Referendum giustizia, il fronte del No festeggia a Roma: italiani scendono in piazza contro Meloni

Giovanni Poloni

23/03/2026

Dal palco, la segretaria del Partito Democratico Elly Schlein ha parlato di un passaggio politico importante: “C’è già una maggioranza alternativa a questo governo”, ha dichiarato, sottolineando la necessità di costruire un percorso unitario tra le forze di opposizione.

Il tema dell’unità è stato uno dei fili conduttori della serata. “La promessa che vi dobbiamo fare è l’unità”, ha aggiunto, raccogliendo l’approvazione della piazza e rilanciando il progetto di una coalizione ampia in vista delle prossime sfide politiche.

Conte: “Avviso di sfratto a Palazzo Chigi”

Sulla stessa linea Giuseppe Conte, che ha definito il risultato del referendum come un segnale politico chiaro: “Questo è un avviso di sfratto a chi si trova oggi a Palazzo Chigi”. Il leader del Movimento 5 Stelle ha insistito sulla necessità di costruire un programma condiviso, partendo proprio dalla mobilitazione emersa dalle urne.

Conte ha anche rilanciato il tema della partecipazione, definendo “incredibili” i numeri dell’affluenza e invitando le forze politiche a confrontarsi con la richiesta di cambiamento arrivata da una parte dell’elettorato.

Fratoianni e Bonelli: “Non disperdere questa occasione”

Dal palco sono intervenuti anche Nicola Fratoianni e Angelo Bonelli, che hanno invitato a non disperdere il risultato ottenuto. Fratoianni ha parlato di un impegno futuro: costruire un’alternativa che parta dalla difesa e dall’attuazione della Costituzione.
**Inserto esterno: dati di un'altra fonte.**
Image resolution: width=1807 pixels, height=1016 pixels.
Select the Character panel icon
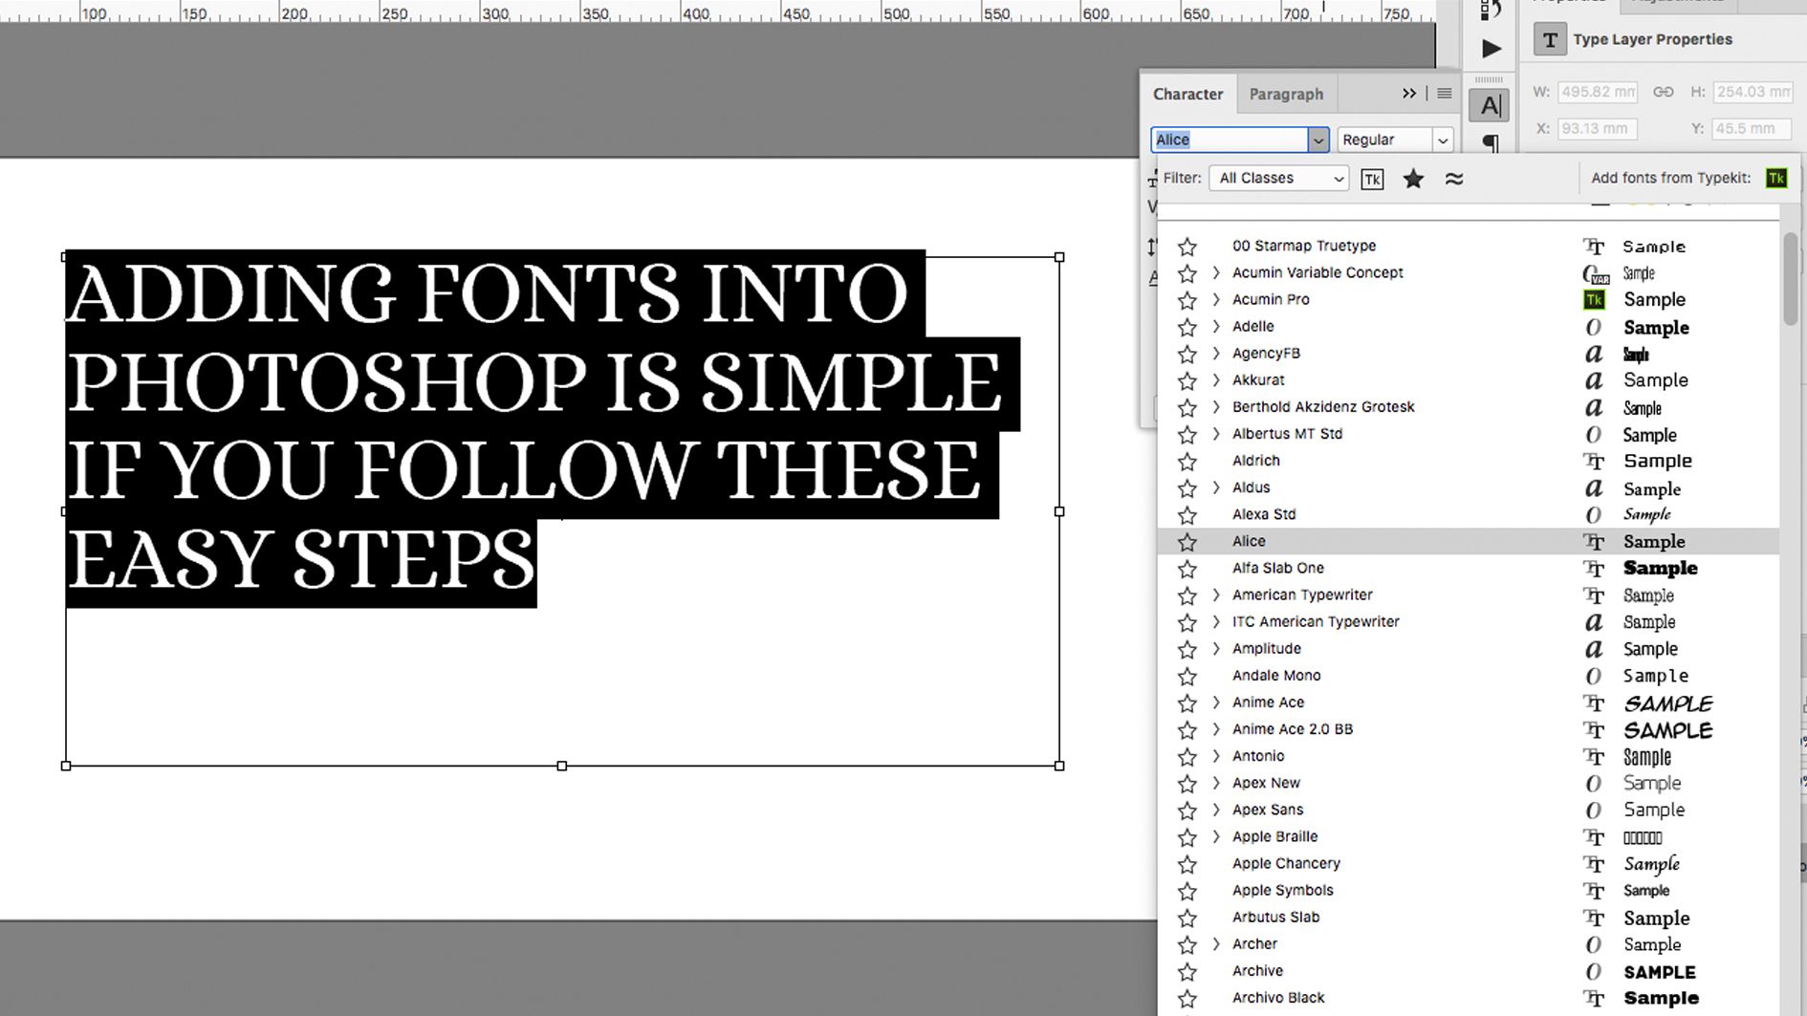click(1489, 105)
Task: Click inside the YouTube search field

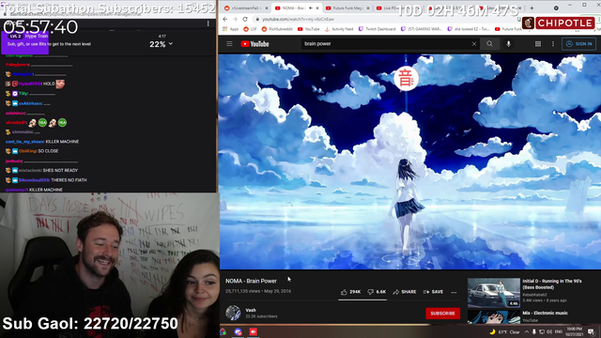Action: (x=386, y=44)
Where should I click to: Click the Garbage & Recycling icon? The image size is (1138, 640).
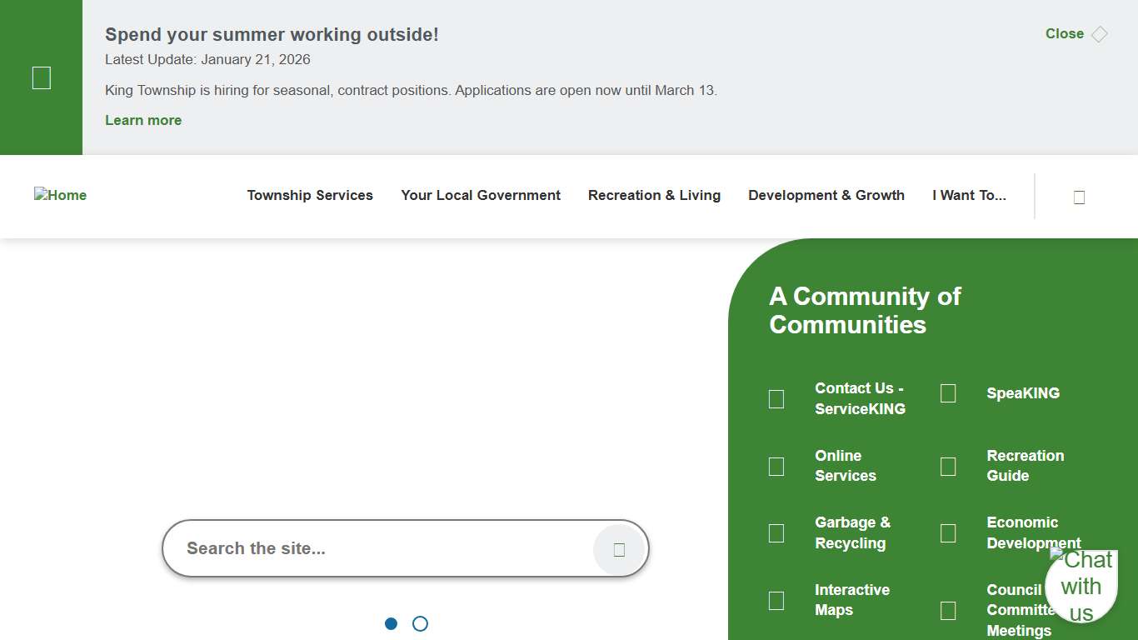tap(776, 533)
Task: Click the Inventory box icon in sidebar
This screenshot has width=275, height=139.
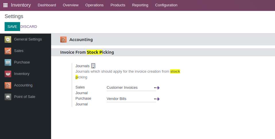Action: (8, 74)
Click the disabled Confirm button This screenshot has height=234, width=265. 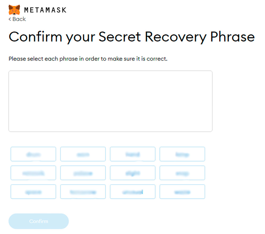pyautogui.click(x=39, y=221)
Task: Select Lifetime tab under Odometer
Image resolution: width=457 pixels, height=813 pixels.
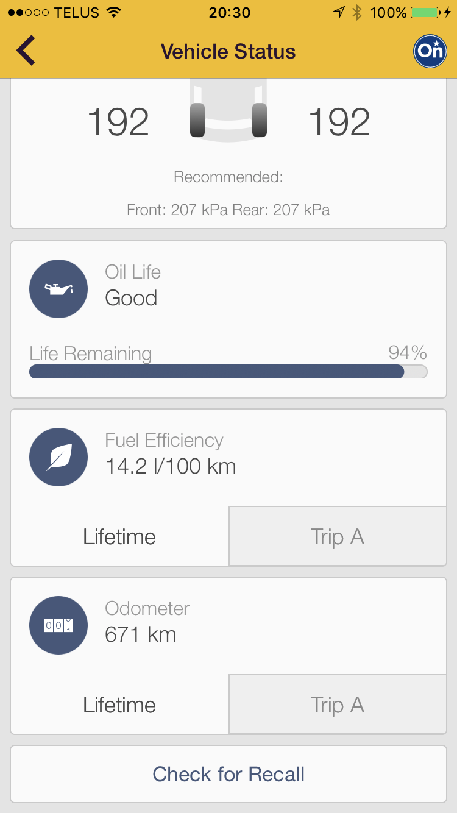Action: point(119,705)
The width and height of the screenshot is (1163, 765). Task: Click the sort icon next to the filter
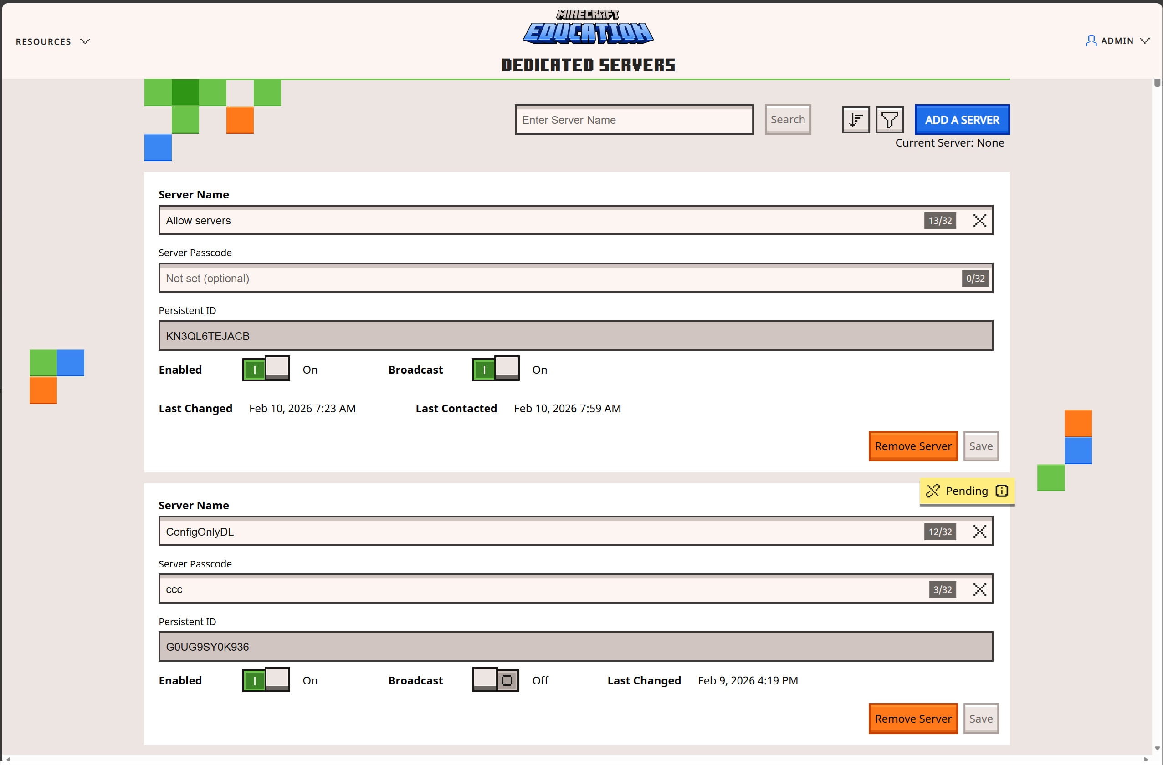pyautogui.click(x=855, y=120)
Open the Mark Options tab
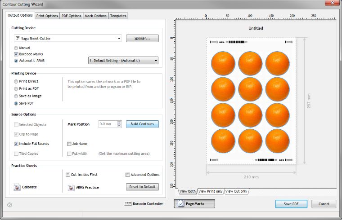 tap(96, 16)
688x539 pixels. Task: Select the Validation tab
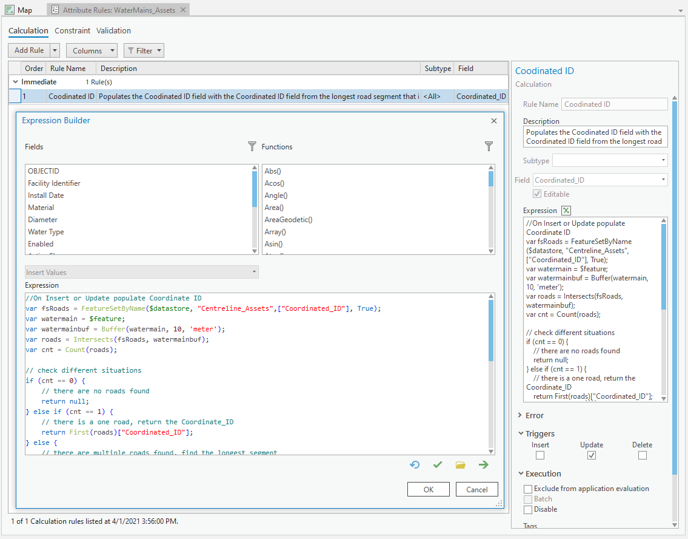(113, 30)
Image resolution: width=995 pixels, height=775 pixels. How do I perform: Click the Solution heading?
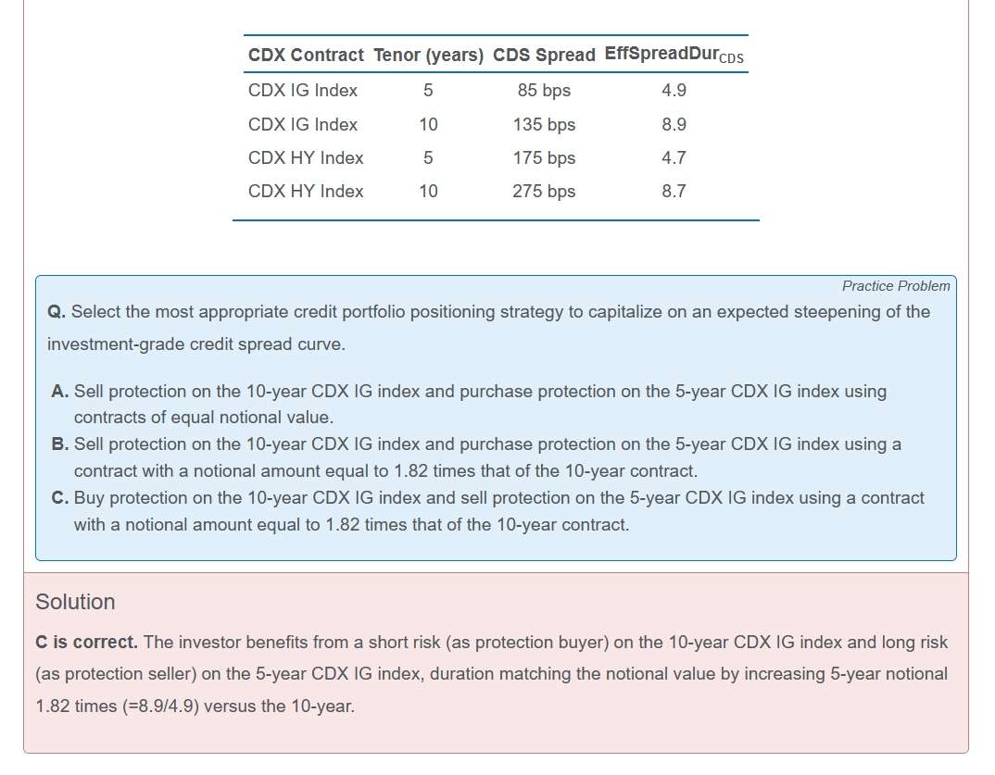point(75,602)
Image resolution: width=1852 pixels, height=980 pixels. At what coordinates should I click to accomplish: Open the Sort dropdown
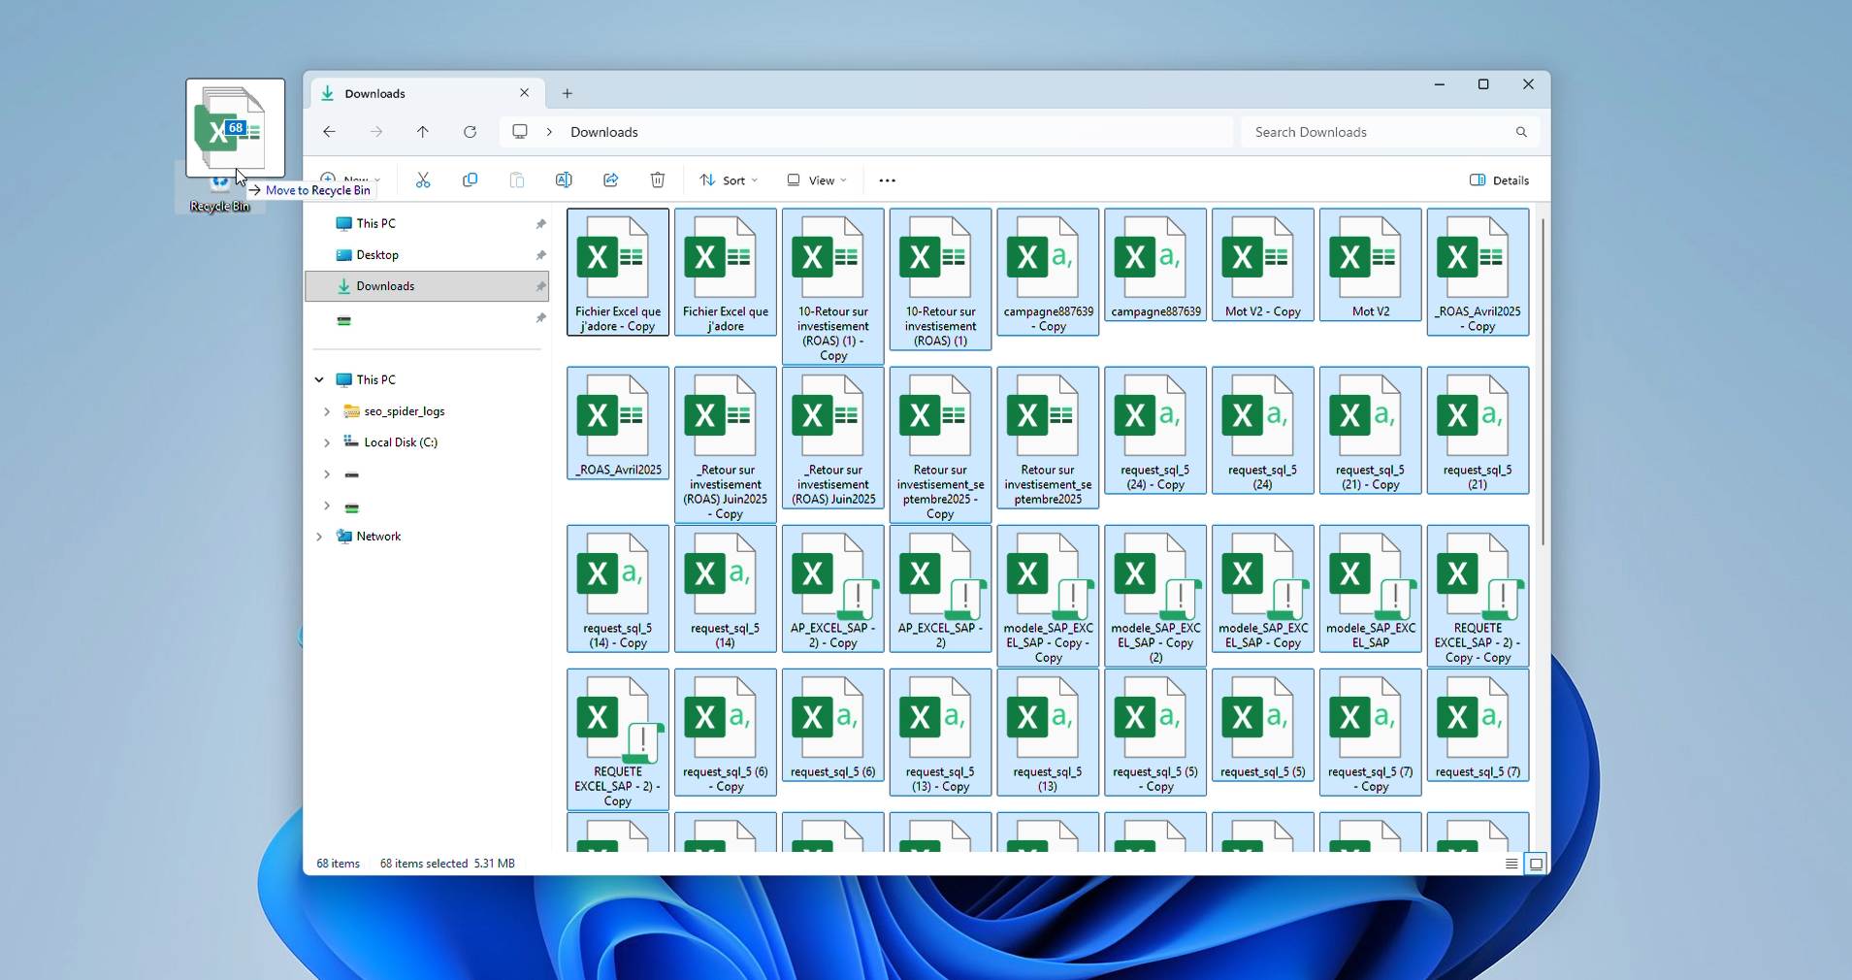(729, 180)
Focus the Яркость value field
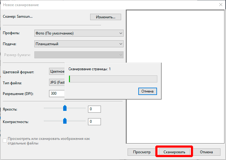Screen dimensions: 226x160 [94, 109]
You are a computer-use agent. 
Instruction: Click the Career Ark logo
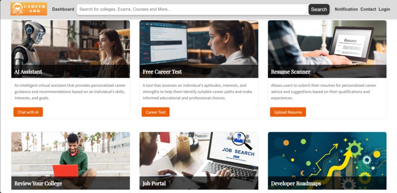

Bonelli ha invece attaccato direttamente il governo, sostenendo che un risultato così netto dovrebbe portare a una riflessione più ampia sull’azione dell’esecutivo. Parole che si inseriscono in un clima di forte contrapposizione politica.

Il coro della piazza: “Unità”

Uno dei momenti più simbolici della serata è arrivato quando la piazza ha iniziato a scandire il coro “unità, unità”, accompagnando gli interventi dei leader politici. Un segnale che sintetizza l’obiettivo dichiarato del fronte progressista: trasformare la vittoria referendaria in un punto di partenza per una nuova alleanza.

La manifestazione si è conclusa con l’abbraccio tra i leader delle diverse forze politiche, sotto gli occhi delle telecamere. Un’immagine che, almeno per una sera, restituisce l’idea di un fronte compatto.

Dopo la prima vera battuta d’arresto per il governo Meloni su un tema centrale come la giustizia, la piazza prova dunque a rilanciare. Resta da capire se questa unità mostrata nelle strade riuscirà a tradursi in un progetto politico stabile nei prossimi mesi.